• **Texto**:
O grupo quer ampliar as pesquisas sobre os benefícios a longo prazo, a fim de avaliar dosagens seguras para um eventual tratamento com o chá contra a depressão, e entender se a substância tem eficácia em pessoas com problemas como dependência química.
Para isso, os pesquisadores estão em busca de mais voluntários, pessoas em boas condições de saúde que não sejam usuárias de drogas. Interessados em participar podem entrar em contato pelo telefone (16) 3602-2703.
A pesquisa
Santos explica que o estudo começou depois que pesquisadores ouviram relatos de pessoas que confirmaram terem se sentido melhor depois de consumir a ayahuasca.
A bebida é produzida a partir do cozimento de folhas de Chacrona e de um tipo de cipó conhecido como Mariri, utilizada em rituais indígenas de cura espiritual na região amazônica, e difundida em outras partes do mundo.
“Diziam que melhoravam seu quadro de depressão e ansiedade, então decidimos testar em ambiente de laboratório, no hospital”, afirma Santos.
Ao todo foram selecionados em torno de 30 voluntários, todos eles com algum tipo de depressão crônica, que já haviam tomado algum tipo de medicação, mas que não haviam se curado.
“Elas tinham o que chamamos de depressão grave, depressão maior, ou uma depressão refratária ao tratamento. O que é isso? Não é uma tristeza comum, que qualquer um pode ter, de um dia mais difícil, são pessoas que têm esse componente de falta de motivação e prazer na vida cronicamente ao longo de anos.”
Houve um cuidado, no entanto, de não serem submetidas ao teste pessoas com problemas psicóticos. “São pessoas que a gente não administra a Ayahuasca, sem nenhuma condição, porque sabe que a Ayahuasca poderia aumentar esses sintomas.”

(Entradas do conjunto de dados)
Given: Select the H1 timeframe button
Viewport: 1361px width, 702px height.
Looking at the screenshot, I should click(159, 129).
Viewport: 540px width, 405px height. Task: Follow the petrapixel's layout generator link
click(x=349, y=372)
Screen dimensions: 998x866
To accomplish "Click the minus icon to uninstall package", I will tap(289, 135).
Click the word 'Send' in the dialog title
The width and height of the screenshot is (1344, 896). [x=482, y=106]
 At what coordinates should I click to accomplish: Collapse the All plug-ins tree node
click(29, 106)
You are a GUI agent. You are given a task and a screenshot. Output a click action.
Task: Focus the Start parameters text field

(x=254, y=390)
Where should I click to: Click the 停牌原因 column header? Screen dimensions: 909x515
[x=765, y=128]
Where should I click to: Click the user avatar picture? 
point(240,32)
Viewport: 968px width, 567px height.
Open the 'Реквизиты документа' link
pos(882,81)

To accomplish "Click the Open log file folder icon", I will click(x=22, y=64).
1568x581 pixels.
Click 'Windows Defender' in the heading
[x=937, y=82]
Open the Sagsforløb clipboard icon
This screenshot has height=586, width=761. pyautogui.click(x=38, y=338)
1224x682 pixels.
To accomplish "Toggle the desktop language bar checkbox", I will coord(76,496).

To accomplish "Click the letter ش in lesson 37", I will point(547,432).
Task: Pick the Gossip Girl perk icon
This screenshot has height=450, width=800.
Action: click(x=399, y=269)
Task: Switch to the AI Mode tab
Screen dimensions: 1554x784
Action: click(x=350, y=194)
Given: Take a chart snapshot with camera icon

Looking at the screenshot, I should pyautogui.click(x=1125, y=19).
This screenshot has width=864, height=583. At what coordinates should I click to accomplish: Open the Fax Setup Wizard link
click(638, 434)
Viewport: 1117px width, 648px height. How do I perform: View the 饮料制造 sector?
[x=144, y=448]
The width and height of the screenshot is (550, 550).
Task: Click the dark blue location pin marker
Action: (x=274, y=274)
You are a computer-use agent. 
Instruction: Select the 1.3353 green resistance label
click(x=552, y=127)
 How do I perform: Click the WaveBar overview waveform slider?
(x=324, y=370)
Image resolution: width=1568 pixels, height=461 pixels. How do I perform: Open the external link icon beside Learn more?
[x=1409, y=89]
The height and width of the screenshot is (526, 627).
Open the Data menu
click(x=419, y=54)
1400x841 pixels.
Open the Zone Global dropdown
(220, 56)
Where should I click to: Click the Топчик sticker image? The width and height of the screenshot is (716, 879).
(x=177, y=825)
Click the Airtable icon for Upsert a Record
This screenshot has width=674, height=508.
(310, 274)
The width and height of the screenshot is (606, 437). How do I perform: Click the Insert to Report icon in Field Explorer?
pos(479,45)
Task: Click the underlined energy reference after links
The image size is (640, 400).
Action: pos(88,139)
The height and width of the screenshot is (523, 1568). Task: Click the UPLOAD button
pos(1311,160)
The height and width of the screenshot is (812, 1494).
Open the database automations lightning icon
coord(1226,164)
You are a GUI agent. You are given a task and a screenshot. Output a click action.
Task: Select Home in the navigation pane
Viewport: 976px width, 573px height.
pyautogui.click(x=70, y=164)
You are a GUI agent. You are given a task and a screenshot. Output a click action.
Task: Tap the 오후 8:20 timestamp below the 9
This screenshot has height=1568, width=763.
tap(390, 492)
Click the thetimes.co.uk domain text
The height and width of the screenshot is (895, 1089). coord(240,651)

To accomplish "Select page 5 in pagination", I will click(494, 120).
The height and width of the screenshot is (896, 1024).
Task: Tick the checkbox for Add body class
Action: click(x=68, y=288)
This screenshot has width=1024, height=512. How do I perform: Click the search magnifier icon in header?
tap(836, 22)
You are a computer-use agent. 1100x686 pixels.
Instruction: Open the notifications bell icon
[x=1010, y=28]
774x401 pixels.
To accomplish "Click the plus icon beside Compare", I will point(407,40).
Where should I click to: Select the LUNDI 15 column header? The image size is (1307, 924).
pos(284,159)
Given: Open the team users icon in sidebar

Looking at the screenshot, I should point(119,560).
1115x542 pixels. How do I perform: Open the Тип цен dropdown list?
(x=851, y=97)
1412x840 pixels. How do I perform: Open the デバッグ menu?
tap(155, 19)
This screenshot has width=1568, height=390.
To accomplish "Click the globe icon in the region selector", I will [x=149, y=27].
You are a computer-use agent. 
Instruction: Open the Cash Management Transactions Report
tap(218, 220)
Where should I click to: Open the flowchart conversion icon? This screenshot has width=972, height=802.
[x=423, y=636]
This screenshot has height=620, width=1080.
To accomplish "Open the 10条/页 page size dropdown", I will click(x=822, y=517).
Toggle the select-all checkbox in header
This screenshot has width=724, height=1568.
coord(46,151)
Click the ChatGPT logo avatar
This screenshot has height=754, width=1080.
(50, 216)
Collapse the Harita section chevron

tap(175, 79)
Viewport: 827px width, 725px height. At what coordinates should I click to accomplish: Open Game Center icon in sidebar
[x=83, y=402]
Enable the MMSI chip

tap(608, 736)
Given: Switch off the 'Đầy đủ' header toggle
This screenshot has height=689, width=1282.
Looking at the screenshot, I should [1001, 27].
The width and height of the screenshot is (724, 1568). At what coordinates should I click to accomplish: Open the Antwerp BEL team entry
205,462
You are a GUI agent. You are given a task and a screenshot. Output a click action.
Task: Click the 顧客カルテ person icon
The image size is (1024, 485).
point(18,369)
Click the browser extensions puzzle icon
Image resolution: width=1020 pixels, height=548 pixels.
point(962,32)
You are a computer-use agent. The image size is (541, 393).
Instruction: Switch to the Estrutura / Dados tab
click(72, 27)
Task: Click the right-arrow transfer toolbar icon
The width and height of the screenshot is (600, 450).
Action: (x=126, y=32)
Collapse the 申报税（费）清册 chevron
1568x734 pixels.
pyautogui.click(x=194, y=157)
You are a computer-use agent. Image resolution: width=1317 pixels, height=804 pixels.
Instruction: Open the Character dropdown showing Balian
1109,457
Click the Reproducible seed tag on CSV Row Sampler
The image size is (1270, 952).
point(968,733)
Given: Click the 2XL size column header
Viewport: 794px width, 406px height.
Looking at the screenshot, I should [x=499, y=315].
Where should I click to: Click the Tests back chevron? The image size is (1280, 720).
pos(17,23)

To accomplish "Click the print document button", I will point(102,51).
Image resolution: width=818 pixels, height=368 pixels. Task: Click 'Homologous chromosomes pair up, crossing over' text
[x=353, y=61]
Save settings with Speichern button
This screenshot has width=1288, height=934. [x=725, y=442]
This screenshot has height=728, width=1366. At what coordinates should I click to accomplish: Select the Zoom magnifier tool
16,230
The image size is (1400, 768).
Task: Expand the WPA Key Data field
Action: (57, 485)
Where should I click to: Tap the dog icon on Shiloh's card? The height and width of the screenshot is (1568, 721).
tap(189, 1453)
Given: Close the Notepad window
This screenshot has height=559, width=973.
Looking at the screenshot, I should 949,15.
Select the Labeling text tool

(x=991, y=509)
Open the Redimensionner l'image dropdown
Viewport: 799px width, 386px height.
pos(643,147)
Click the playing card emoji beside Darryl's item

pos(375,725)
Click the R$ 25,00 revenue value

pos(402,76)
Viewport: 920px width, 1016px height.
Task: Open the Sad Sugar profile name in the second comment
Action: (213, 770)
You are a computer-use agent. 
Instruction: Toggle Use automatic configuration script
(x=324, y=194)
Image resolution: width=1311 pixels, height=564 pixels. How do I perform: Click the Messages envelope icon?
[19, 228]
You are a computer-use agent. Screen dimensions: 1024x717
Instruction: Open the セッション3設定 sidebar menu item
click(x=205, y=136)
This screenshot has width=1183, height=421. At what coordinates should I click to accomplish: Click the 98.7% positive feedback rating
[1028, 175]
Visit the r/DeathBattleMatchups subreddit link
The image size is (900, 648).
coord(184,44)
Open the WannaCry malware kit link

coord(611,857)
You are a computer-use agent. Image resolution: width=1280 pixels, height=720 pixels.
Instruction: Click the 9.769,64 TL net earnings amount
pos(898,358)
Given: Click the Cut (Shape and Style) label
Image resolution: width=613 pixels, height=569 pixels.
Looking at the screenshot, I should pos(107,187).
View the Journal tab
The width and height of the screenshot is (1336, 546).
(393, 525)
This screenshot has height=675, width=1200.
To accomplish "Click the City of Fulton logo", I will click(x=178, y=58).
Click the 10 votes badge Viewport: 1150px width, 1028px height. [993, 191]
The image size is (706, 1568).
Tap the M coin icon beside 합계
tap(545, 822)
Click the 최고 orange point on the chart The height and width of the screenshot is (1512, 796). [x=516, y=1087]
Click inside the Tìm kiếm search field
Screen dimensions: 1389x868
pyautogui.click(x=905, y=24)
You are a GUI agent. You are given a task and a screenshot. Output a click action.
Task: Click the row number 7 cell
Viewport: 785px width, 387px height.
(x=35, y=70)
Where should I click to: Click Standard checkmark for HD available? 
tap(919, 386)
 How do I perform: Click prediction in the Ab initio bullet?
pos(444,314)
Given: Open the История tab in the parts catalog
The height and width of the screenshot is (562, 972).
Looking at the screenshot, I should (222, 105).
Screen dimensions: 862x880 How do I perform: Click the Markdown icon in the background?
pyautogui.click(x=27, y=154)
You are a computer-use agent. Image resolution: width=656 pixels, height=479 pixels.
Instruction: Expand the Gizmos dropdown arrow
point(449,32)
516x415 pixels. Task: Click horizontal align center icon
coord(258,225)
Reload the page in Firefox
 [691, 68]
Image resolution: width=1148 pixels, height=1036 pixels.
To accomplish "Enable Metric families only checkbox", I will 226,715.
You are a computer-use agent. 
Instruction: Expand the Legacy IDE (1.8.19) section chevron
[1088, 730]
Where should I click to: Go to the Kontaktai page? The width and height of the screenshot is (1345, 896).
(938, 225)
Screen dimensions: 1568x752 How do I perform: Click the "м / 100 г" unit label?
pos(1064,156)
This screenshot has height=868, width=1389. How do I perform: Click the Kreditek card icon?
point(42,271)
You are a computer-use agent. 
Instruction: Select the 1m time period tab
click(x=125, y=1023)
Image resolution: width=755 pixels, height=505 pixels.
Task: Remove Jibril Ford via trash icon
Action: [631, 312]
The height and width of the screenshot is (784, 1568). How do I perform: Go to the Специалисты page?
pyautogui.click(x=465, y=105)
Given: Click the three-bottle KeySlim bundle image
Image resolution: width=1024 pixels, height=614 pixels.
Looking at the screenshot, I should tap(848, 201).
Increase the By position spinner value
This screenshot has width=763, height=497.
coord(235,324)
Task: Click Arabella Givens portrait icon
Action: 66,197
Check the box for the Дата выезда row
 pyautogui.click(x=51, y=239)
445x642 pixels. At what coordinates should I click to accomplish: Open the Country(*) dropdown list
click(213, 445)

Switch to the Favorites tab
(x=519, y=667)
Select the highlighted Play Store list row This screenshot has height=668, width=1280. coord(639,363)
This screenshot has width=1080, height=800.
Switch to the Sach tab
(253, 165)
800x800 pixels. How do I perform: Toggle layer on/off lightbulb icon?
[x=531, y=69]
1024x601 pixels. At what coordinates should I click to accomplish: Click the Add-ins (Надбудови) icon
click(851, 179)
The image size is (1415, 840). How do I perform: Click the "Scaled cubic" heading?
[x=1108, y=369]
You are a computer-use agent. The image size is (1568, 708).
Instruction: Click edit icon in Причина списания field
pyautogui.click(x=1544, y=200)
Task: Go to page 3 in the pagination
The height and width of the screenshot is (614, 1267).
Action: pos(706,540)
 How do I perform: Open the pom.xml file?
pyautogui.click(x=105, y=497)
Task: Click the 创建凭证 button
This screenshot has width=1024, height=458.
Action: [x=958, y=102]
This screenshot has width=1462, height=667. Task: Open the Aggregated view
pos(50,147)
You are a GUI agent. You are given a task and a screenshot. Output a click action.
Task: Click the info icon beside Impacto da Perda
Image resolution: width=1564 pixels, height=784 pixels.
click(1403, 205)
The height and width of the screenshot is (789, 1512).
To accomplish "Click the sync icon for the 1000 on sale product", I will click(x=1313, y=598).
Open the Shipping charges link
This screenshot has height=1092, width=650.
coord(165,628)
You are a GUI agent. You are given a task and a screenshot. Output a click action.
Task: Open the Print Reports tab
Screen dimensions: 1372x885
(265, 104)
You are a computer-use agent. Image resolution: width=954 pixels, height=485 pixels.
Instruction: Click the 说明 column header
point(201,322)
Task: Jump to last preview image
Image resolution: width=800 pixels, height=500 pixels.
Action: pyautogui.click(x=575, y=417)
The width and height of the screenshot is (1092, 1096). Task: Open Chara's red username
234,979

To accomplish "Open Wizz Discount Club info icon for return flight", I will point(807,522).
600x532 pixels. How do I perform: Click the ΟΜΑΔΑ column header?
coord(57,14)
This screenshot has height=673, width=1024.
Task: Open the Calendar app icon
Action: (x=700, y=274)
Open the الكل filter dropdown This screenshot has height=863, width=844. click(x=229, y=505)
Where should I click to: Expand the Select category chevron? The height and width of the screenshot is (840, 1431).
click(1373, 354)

• **Exercício 1**:
No texto sobre a pesquisa com ayahuasca, reescreva o trecho que vai de "Para isso, os" até "partes do mundo.", inclusive, trocando "pesquisadores" por "cientistas".
• **Exercício 2**:
Resuma em duas frases o texto sobre a pesquisa com ayahuasca.
As entradas são um material à parte, sem ligação com o texto.

• **Resposta 1**:
Para isso, os cientistas estão em busca de mais voluntários, pessoas em boas condições de saúde que não sejam usuárias de drogas. Interessados em participar podem entrar em contato pelo telefone (16) 3602-2703.
A pesquisa
Santos explica que o estudo começou depois que cientistas ouviram relatos de pessoas que confirmaram terem se sentido melhor depois de consumir a ayahuasca.
A bebida é produzida a partir do cozimento de folhas de Chacrona e de um tipo de cipó conhecido como Mariri, utilizada em rituais indígenas de cura espiritual na região amazônica, e difundida em outras partes do mundo.

• **Resposta 2**:
O estudo com a ayahuasca, bebida feita do cozimento de folhas de Chacrona e do cipó Mariri, começou depois que pesquisadores ouviram relatos de pessoas que se sentiram melhor da depressão e da ansiedade ao consumi-la, e cerca de 30 voluntários com depressão crônica que não haviam se curado com medicação foram selecionados para o teste. Agora o grupo busca mais voluntários saudáveis e que não usem drogas para avaliar os benefícios a longo prazo e dosagens seguras para um eventual tratamento.